INPUT ROWS:

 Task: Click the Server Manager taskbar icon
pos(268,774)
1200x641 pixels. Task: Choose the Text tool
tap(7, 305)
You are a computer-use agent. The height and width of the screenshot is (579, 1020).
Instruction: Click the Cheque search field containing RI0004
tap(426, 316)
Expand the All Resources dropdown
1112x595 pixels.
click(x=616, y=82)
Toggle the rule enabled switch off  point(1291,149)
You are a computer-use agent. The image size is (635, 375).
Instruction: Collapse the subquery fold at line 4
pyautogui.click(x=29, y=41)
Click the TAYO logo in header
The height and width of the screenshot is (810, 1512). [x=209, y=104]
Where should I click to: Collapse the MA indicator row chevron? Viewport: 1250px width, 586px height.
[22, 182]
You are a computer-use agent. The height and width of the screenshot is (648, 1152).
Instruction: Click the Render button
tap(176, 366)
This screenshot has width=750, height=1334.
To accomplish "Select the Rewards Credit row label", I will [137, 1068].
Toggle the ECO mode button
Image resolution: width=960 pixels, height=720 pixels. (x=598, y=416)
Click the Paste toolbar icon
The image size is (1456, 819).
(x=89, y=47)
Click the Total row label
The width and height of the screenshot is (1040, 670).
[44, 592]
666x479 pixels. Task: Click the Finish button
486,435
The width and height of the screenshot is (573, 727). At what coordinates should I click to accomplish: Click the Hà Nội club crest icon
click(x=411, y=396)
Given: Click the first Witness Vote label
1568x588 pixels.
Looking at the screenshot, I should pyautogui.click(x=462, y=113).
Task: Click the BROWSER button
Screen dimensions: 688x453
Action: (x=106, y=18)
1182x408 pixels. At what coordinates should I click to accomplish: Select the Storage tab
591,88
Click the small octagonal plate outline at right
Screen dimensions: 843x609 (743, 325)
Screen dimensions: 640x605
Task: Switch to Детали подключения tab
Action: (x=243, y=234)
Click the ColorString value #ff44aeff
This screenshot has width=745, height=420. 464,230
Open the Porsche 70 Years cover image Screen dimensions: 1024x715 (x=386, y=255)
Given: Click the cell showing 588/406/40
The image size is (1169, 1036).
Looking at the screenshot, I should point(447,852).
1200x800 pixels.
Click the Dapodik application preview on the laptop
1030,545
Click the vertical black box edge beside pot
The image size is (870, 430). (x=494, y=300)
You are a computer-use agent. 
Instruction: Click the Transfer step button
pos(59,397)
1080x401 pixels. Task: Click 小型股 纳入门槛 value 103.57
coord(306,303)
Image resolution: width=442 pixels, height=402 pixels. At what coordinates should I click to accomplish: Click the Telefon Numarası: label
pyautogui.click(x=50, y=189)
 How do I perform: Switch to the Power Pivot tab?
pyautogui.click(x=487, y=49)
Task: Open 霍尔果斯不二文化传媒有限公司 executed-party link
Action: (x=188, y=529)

GIVEN EXERCISE: Copy all of the records above line for line, with no changes.

CORRECT RESULT:
 Task: Click the Server Manager taskbar icon
pos(268,774)
1200x641 pixels. Task: Choose the Text tool
tap(7, 305)
You are a computer-use agent. The height and width of the screenshot is (579, 1020).
Instruction: Click the Cheque search field containing RI0004
tap(426, 316)
Expand the All Resources dropdown
1112x595 pixels.
click(x=616, y=82)
Toggle the rule enabled switch off  point(1291,149)
You are a computer-use agent. The image size is (635, 375).
Instruction: Collapse the subquery fold at line 4
pyautogui.click(x=29, y=41)
Click the TAYO logo in header
The height and width of the screenshot is (810, 1512). [x=209, y=104]
Where should I click to: Collapse the MA indicator row chevron? Viewport: 1250px width, 586px height.
[22, 182]
You are a computer-use agent. The height and width of the screenshot is (648, 1152).
Instruction: Click the Render button
tap(176, 366)
This screenshot has width=750, height=1334.
To accomplish "Select the Rewards Credit row label", I will [137, 1068].
Toggle the ECO mode button
Image resolution: width=960 pixels, height=720 pixels. (x=598, y=416)
Click the Paste toolbar icon
The image size is (1456, 819).
(x=89, y=47)
Click the Total row label
The width and height of the screenshot is (1040, 670).
[44, 592]
666x479 pixels. Task: Click the Finish button
486,435
The width and height of the screenshot is (573, 727). At what coordinates should I click to accomplish: Click the Hà Nội club crest icon
click(x=411, y=396)
Given: Click the first Witness Vote label
1568x588 pixels.
Looking at the screenshot, I should pyautogui.click(x=462, y=113).
Task: Click the BROWSER button
Screen dimensions: 688x453
Action: (x=106, y=18)
1182x408 pixels. At what coordinates should I click to accomplish: Select the Storage tab
591,88
Click the small octagonal plate outline at right
Screen dimensions: 843x609 (743, 325)
Screen dimensions: 640x605
Task: Switch to Детали подключения tab
Action: (x=243, y=234)
Click the ColorString value #ff44aeff
This screenshot has width=745, height=420. 464,230
Open the Porsche 70 Years cover image Screen dimensions: 1024x715 (x=386, y=255)
Given: Click the cell showing 588/406/40
The image size is (1169, 1036).
Looking at the screenshot, I should point(447,852).
1200x800 pixels.
Click the Dapodik application preview on the laptop
1030,545
Click the vertical black box edge beside pot
The image size is (870, 430). (x=494, y=300)
You are a computer-use agent. 
Instruction: Click the Transfer step button
pos(59,397)
1080x401 pixels. Task: Click 小型股 纳入门槛 value 103.57
coord(306,303)
Image resolution: width=442 pixels, height=402 pixels. At what coordinates should I click to accomplish: Click the Telefon Numarası: label
pyautogui.click(x=50, y=189)
 How do I perform: Switch to the Power Pivot tab?
pyautogui.click(x=487, y=49)
Task: Open 霍尔果斯不二文化传媒有限公司 executed-party link
Action: (x=188, y=529)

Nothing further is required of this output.